Brokering peace over uneasy history
As he walked toward Rosario Chapel in the dark, early morning hours of Sept. 7, Regis Pecos didn’t know what to expect.
Yes, the former Cochiti Pueblo governor with a masterful gift for diplomacy had successfully negotiated a historic agreement to retire the Entrada, a highly divisive re-enactment of Spanish conquistadors retaking Santa Fe from the Natives in 1692.
But it wasn’t an easy feat.
The private discussions took months, and not everyone was pleased with the outcome. While American Indians saw it as racist, revisionist history, longtime Santa Feans considered the century-old Entrada, a pageant held during Fiesta de Santa Fe celebrations, a part of their culture and traditions.
Which is why Pecos was a little apprehensive as he made his way to Rosario Chapel for a sunrise Mass that marks the official start of Fiesta.
“The only flickering light that I saw walking from the gates was the side door to the chapel,” Pecos recalled.
“It was kind of symbolic of where we were at the beginning of this process. I got no road map. I got no directions other than to be asked to be the facilitator and to be the convener.

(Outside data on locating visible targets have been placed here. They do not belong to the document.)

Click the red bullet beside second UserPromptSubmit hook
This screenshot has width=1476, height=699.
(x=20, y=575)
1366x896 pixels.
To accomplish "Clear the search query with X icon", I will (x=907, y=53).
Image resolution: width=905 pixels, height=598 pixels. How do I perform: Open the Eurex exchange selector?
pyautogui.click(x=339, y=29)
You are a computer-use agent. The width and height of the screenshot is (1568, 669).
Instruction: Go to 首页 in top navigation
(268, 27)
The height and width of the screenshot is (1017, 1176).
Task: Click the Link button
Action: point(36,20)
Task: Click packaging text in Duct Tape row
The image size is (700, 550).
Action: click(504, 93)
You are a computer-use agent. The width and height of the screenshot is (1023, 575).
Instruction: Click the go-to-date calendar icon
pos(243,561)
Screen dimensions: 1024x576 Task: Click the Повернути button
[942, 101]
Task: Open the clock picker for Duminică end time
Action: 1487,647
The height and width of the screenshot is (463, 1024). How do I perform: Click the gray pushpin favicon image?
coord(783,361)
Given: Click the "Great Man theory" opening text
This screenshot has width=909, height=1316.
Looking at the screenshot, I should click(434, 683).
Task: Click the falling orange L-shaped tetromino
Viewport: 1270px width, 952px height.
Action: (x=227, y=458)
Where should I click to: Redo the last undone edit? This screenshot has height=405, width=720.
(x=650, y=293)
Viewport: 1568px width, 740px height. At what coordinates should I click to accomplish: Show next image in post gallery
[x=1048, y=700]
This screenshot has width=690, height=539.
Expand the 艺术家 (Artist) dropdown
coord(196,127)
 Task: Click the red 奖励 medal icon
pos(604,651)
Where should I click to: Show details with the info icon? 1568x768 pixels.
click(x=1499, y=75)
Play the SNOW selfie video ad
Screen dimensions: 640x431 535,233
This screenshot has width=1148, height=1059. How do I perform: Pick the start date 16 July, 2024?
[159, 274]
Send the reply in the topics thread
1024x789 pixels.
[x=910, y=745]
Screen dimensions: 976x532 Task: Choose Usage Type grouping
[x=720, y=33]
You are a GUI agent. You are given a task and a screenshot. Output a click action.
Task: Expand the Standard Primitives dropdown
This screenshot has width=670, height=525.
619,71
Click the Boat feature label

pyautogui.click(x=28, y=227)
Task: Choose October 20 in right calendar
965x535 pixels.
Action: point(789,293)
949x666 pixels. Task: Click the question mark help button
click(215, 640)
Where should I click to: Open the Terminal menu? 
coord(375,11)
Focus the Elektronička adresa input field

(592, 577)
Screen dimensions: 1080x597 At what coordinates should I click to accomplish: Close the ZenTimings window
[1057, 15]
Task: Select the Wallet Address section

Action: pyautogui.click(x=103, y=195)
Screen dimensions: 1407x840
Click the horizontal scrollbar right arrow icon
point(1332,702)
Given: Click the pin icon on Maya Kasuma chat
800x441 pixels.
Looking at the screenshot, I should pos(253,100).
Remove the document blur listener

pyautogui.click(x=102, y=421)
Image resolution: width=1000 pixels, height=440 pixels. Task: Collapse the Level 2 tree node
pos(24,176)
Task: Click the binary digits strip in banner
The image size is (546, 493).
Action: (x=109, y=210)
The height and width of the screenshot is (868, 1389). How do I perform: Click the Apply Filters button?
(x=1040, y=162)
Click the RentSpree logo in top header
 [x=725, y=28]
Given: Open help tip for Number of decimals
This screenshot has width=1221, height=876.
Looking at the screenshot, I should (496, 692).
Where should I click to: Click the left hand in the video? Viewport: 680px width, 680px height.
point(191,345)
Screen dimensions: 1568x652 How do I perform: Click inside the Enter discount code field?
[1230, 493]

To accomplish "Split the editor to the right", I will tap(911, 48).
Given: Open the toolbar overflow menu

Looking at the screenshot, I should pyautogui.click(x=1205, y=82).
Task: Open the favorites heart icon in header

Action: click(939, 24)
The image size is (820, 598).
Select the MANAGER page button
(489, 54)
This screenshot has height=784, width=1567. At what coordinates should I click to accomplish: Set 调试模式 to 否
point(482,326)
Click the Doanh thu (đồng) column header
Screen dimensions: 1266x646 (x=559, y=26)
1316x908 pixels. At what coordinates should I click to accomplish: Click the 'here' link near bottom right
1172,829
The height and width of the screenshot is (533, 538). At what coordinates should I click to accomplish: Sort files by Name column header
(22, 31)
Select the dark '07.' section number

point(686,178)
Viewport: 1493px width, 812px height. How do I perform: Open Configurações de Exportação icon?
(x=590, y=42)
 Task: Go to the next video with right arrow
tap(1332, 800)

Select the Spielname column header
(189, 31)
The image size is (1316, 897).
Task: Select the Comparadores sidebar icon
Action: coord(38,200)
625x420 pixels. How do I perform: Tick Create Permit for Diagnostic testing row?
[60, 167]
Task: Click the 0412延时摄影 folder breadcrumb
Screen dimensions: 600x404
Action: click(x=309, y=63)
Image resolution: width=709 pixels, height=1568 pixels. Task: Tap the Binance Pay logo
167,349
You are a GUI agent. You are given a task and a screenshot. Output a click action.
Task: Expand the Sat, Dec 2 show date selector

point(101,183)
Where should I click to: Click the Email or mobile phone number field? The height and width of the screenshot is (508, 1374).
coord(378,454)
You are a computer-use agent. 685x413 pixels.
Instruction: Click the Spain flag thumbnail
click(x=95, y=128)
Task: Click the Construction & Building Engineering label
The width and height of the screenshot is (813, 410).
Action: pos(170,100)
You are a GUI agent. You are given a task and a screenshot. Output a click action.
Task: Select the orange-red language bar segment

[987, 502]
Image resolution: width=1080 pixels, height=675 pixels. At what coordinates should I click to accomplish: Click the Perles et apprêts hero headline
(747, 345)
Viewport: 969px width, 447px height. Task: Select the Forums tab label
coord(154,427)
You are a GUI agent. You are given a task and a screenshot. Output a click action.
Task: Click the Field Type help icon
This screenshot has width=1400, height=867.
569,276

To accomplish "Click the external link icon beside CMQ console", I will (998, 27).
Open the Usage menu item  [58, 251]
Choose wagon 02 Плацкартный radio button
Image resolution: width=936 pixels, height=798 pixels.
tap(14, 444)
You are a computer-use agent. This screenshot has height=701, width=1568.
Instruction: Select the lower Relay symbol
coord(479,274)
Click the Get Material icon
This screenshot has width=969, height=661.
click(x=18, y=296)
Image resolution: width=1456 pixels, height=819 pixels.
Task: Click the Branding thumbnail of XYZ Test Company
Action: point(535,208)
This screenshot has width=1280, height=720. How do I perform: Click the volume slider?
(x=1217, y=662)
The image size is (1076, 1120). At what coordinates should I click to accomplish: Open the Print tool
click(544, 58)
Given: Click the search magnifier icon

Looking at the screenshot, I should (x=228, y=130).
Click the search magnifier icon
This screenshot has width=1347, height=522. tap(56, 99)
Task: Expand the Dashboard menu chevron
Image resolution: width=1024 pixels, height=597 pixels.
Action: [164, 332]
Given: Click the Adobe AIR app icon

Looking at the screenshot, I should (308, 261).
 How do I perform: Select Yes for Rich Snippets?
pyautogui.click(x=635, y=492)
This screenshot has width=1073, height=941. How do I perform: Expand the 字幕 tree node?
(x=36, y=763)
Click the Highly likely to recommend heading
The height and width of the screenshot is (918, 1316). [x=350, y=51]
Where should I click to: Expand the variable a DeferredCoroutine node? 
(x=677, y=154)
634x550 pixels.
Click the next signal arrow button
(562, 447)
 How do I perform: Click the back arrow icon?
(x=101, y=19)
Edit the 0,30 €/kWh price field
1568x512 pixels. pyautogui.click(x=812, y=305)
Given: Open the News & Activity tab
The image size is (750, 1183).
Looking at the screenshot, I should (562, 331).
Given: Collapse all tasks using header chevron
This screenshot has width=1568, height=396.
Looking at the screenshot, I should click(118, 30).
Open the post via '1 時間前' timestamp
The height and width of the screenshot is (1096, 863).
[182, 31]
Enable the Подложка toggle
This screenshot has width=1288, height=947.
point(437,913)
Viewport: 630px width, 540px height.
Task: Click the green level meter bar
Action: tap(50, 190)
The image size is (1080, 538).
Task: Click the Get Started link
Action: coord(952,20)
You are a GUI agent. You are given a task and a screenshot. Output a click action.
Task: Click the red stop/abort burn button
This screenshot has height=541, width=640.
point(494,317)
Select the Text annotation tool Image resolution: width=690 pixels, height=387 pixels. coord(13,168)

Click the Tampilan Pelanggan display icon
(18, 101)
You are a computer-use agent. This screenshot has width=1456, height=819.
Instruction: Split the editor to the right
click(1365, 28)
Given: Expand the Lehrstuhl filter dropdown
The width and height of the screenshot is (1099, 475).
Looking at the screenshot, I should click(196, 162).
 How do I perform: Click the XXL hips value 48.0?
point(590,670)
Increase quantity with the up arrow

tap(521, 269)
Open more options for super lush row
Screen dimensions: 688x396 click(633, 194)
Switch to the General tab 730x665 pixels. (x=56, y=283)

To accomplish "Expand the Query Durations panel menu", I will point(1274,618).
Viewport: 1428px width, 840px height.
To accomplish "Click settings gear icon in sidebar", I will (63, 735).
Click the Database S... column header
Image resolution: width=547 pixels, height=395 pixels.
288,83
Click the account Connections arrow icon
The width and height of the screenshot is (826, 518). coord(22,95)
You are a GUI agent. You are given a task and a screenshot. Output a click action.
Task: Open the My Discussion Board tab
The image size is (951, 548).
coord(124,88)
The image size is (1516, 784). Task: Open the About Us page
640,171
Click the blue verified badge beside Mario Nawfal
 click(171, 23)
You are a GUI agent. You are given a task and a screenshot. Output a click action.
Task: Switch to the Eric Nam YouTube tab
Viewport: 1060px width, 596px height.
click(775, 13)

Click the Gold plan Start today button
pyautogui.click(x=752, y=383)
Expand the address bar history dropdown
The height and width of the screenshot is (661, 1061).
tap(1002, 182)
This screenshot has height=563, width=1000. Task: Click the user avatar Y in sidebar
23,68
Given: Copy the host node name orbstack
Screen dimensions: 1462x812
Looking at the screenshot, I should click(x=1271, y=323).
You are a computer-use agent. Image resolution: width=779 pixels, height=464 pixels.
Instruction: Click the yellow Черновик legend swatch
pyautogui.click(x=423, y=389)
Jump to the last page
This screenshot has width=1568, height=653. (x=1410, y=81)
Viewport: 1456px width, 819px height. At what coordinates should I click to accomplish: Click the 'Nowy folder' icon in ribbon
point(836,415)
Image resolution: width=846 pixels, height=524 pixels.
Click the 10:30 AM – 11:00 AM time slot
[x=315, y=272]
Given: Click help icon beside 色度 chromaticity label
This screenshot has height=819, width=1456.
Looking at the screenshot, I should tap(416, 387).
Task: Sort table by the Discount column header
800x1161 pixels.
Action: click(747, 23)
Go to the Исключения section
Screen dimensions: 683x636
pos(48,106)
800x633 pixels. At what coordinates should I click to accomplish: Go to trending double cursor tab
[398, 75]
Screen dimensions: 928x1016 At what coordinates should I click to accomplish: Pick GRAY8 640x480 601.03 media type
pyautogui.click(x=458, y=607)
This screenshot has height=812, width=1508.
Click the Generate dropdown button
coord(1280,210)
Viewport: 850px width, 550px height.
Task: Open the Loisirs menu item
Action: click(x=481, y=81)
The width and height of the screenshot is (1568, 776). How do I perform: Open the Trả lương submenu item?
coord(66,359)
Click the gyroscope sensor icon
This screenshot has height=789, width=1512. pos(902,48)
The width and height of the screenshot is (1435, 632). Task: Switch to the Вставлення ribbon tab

No one said, ‘This is how we want you to do it.’ It was just something that I needed to figure out myself, and my [Catholic] faith was that light. That was what I used to try to move people toward.”
It worked — and for that, Pecos has been selected as one of The New Mexican’s 10 Who Made a Difference for 2018. The award recognizes people in Santa Fe and across Northern New Mexico who dedicate their time to volunteer service and making their communities stronger.
“For me, there was no doubt that Regis deserved to be one of the 10 Who Made a Difference this year because of his peacemaking efforts and his success in dealing with conflict, the really painful conflict over the Entrada at fiestas,” said Lucy Moore, who nominated Pecos to receive the award.
Moore, a mediator, said she followed the “ups and downs” of the Entrada over the years “and with increasing concern that we were headed for some really ugly times if there wasn’t some effort to mediate between the sides and bring some peaceful resolution to the situation.”
“It actually seemed pretty impossible to me,” she said. “The sides were so dug in.”
When Moore found out Pecos had been asked by the All Pueblo Council of Governors to facilitate the discussions, she said she “suddenly saw hope.”
“He knows that it really has to be about helping people find their common values,” she said. “He believes — and I’ve seen him do this work — if you help people reach down inside themselves and find their core values, they will find that they share those values with others, and that’s a deep, deep place from which to find resolution and healing.”
The Princeton University-educated Pecos, who has earned a reputation as one of the state’s most enduring power brokers, said he is driven by a “really deep love and respect and compassion for others” as a result of his life experiences, including what he has called the “devastation” caused to tribal lands by the construction of Cochiti Lake.
Pecos, a devout Catholic, said he is also driven by a deep sense of faith and that prayer always guides what he does.
“It’s the collective contribution upon all those who have passed that I rely on in everything that I do, and it’s how I honor them,” he said.
During negotiations over the fate of the Entrada, Pecos said, he insisted that people at the table, including representatives from the Archdiocese of Santa Fe and the Caballeros de Vargas, a religious organization that used to put on the Entrada, start by sharing their core values. He also insisted on starting every dialogue with a prayer “to be mindful that what we do is really way beyond us and that we have to consider those of the past, those of the present and certainly those of the future.”
“In that sharing, we had more in common than we had differences; that’s what’s so miraculous about something so simple, yet so powerful,” he said. “When we’re able to engage others on that same foundation, on the same principles, on the same values, I guess it goes to the point of the teachings [from his ancestors] that when we use our core values to guide our decisions, we’ll never make the wrong decision. It’s so powerful, and I believe in it so dearly.”
While Pecos was apprehensive walking toward Rosario Chapel that morning in September, he said it all disappeared when he saw people smiling, shaking hands and embracing — an image he’ll never forget.
“I was deeply emotional in a very quiet way to see how beautiful this was and very thankful of being blessed with having a part in bringing people together, deepening an understanding and heightening our appreciation that we could reach a point of genuine reconciliation and forgiveness,” he said.